Superhalogen modulation: an effective approach for minimizing light-induced halide segregation in MAPb(IBr)

• Published in: Journal of materials chemistry. A, Materials for energy and sustainability Vol. 11; no. 35; pp. 194 - 1916
• Main Authors: Nandi, Pronoy, Park, Hyoungmin, Shin, Sooeun, Sharbirin, Anir S, Kim, Jeongyong, Kwon, Seok Joon, Park, Nam-Gyu, Shin, Hyunjung
• Format: Journal Article
• Published: 12.09.2023
• ISSN: 2050-7488; 2050-7496
• DOI: 10.1039/d3ta04201d

Significant reduction of light-induced halide segregation in organic-inorganic lead mixed-halide perovskites is essential for their implementation in tandem solar cells with existing silicon technology. Here, we address this challenge by a "One-stone-for-two-birds" strategy in which superhalogen anions of the molecular additive facilitate the reduction of halide defects and cations of the molecular additive play a role as a "controller" in the crystallization kinetics. We elucidate the mechanism by which BF 4 − substitution reduces light-induced phase segregation with different concentrations of BF 4 − at room temperature. From the bleach growth kinetics and segregation rate constant, we identify that 0.8% molar BF 4 − substitution in MAPbI 2.1 Br 0.9 results in minimum segregation, and thermodynamic arguments successfully explain the phenomena.
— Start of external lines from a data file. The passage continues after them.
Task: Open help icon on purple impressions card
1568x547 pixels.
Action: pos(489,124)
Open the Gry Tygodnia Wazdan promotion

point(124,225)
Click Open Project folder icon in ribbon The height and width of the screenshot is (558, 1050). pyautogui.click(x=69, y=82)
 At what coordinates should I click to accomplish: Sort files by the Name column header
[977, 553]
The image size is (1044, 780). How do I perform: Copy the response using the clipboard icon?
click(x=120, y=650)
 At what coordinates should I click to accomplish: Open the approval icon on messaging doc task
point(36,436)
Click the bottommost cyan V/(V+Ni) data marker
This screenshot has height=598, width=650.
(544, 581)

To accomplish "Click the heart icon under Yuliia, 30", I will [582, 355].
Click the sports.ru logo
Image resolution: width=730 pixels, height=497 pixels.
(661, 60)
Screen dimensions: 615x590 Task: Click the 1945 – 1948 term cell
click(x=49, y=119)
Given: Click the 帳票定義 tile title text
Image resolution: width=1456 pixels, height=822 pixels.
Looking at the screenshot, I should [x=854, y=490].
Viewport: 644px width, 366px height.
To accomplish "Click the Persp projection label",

Other experimental results, such as X-ray diffraction and photoluminescence under illumination, support our observation with assistance from stochastic simulation results for light-induced halide segregation dynamics. Consequently, the improved photovoltaic performance and enhanced photostability corroborate that suppressed halide segregation impacts device performance. We identify an efficient method to suppress halide segregation by adding BF 4 − as a modulator into MAPbI 2.1 Br 0.9 . Improved device performance indicate BF 4 − -incorporation is beneficial for the mitigation of defect trapping and halide ion hopping.